Records for processing =>
◇ ◇ ◇ ◇

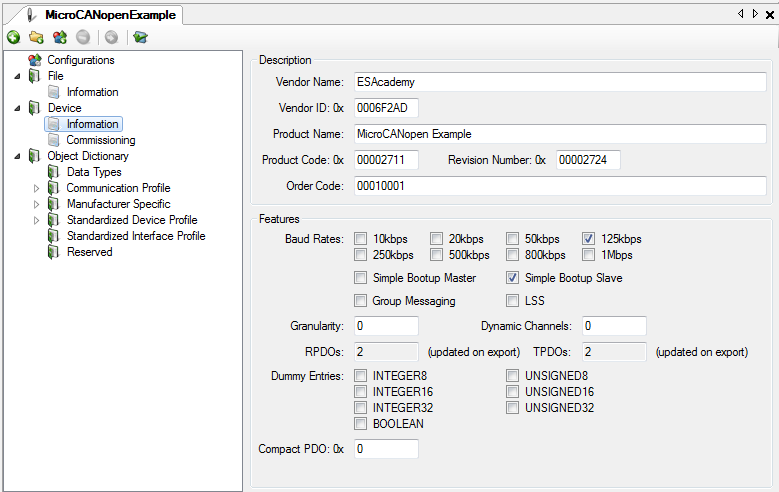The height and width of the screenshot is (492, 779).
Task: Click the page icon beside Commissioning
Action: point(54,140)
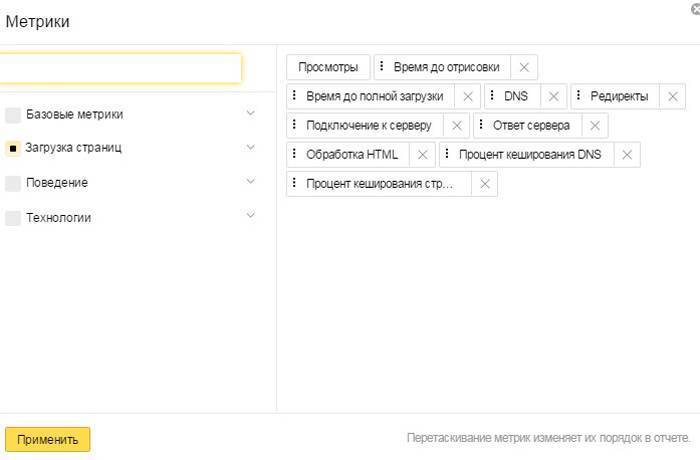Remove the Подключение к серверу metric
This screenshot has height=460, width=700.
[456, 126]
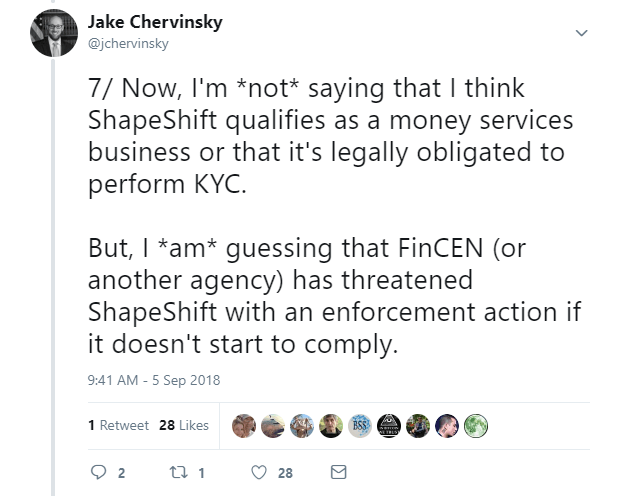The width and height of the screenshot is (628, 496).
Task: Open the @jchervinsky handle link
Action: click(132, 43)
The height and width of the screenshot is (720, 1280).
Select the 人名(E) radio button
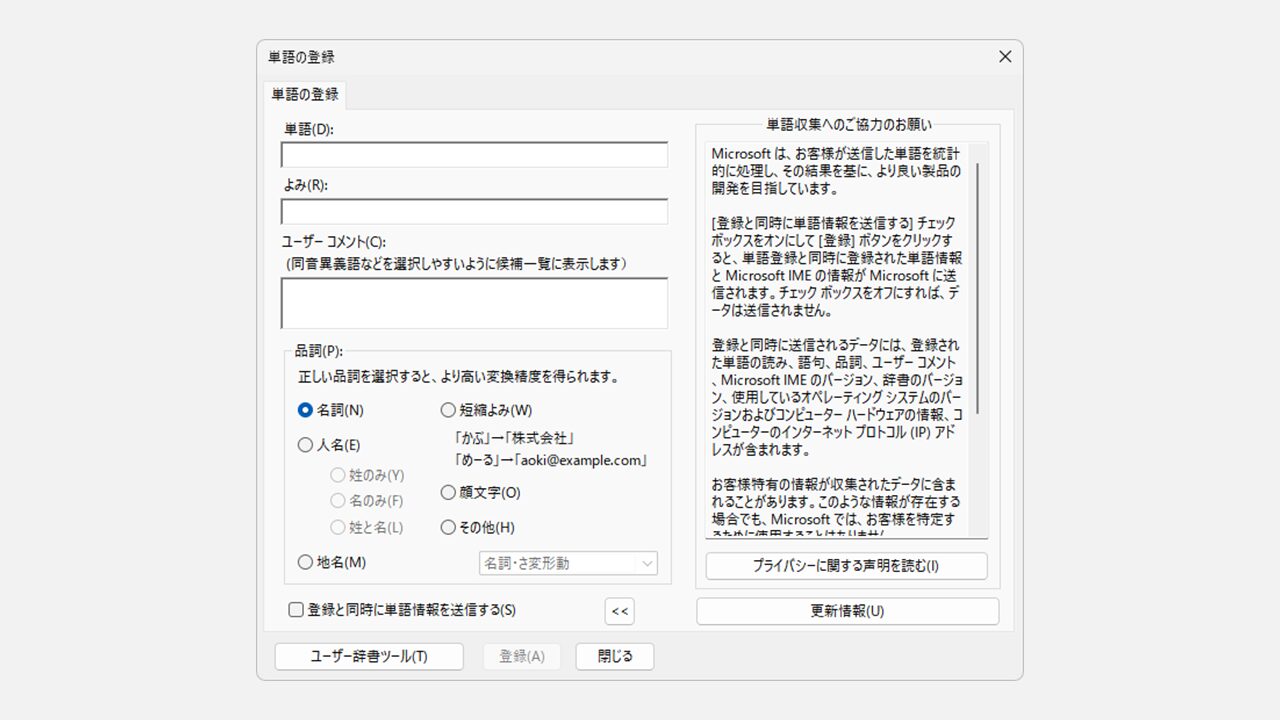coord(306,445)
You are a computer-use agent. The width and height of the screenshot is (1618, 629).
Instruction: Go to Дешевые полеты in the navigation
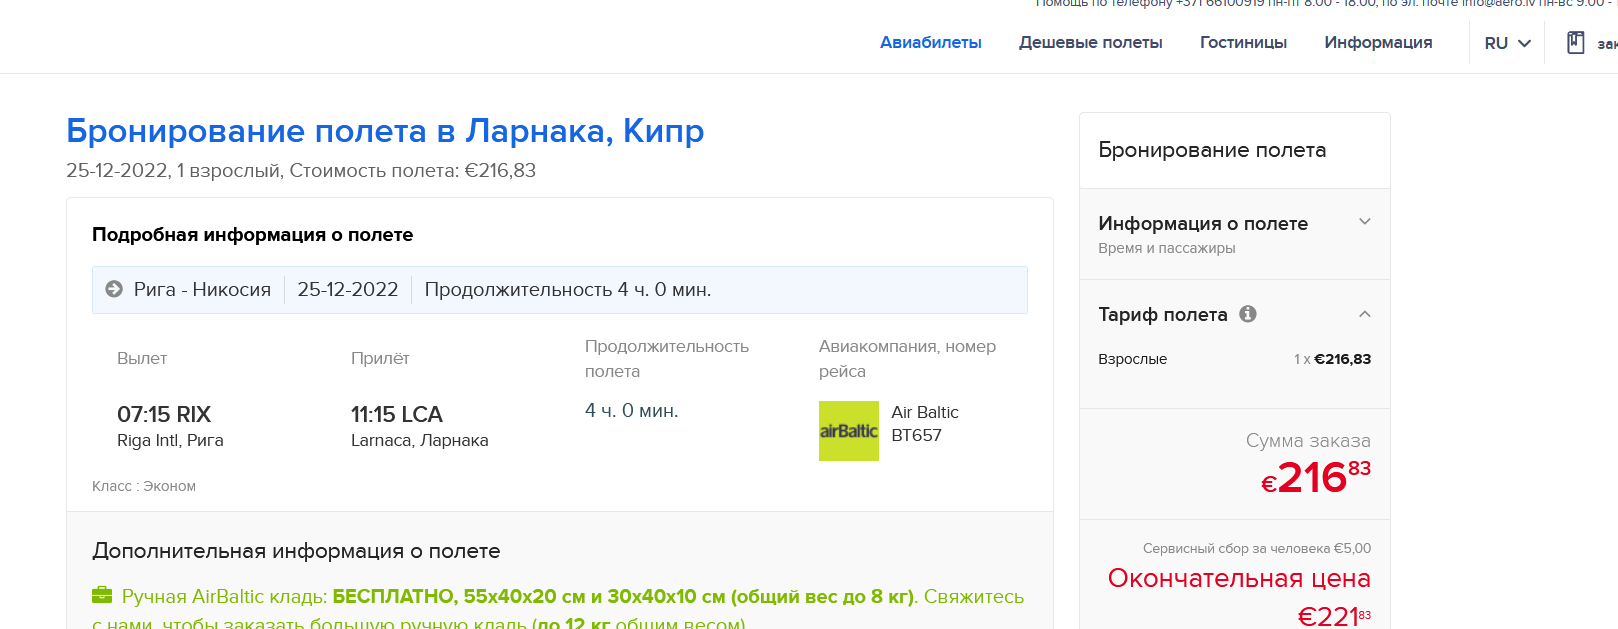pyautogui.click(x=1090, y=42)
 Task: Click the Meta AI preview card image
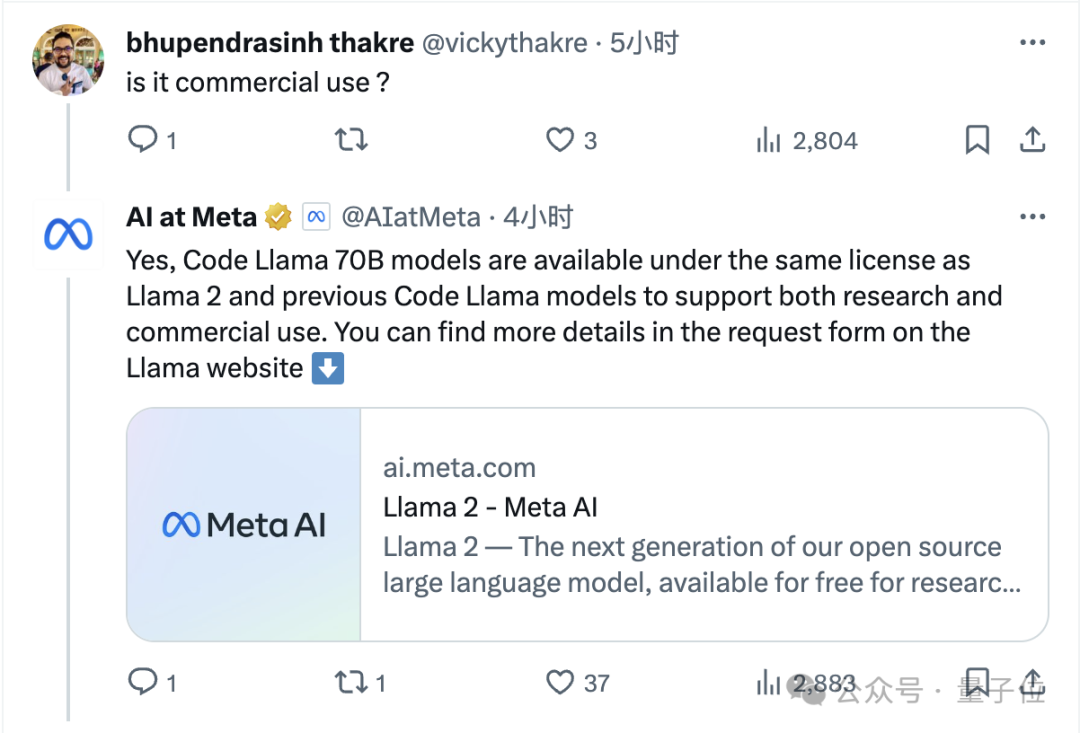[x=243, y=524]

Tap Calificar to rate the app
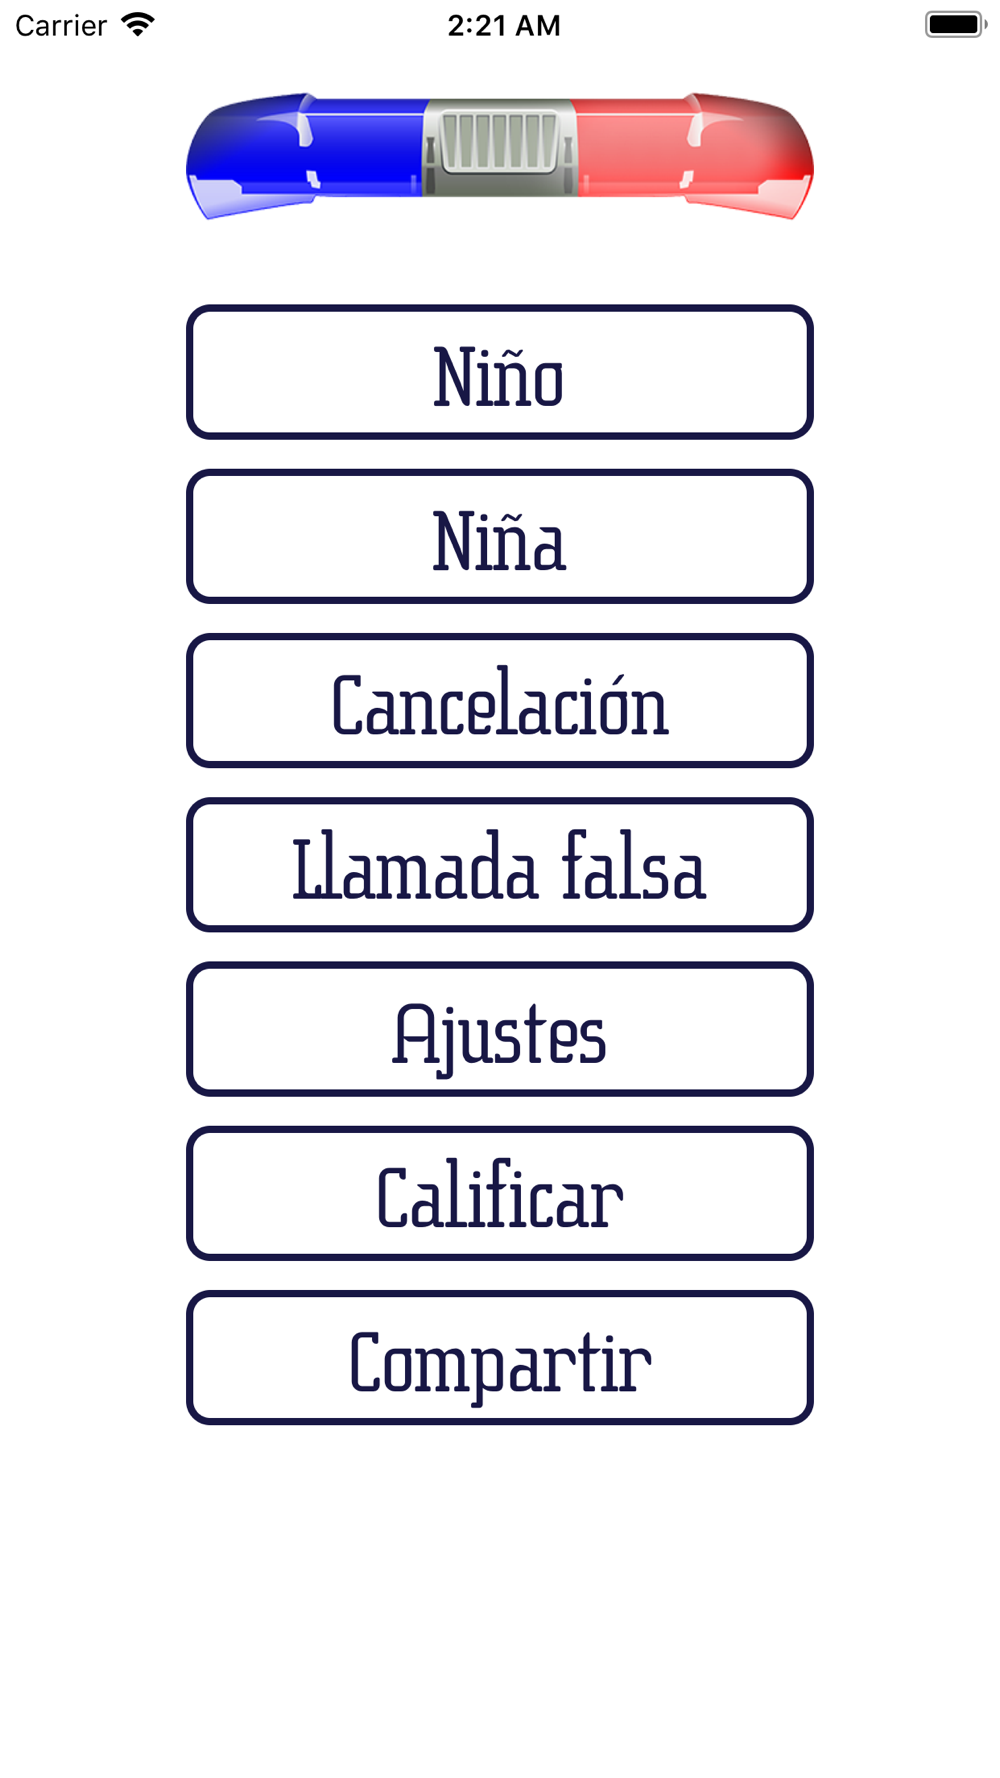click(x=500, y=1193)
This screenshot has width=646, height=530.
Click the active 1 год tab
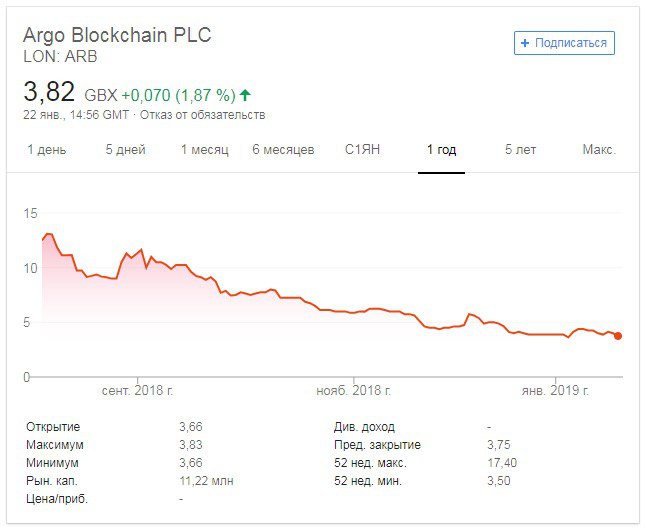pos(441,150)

◇ ◇ ◇ ◇

Task details => From the line containing "The height and width of the screenshot is (720, 1280)." through the final line of the listing, copy every line exactly and nothing else. Skip the pictures.

Output of the task =>
The height and width of the screenshot is (720, 1280).
Select the 人名(E) radio button
coord(306,445)
You are a computer-use agent. The width and height of the screenshot is (1618, 629).
Instruction: Go to Дешевые полеты in the navigation
pyautogui.click(x=1090, y=42)
 Task: Click the Meta AI preview card image
[x=243, y=524]

Tap Calificar to rate the app
click(x=500, y=1193)
This screenshot has width=646, height=530.
Click the active 1 год tab
pos(441,150)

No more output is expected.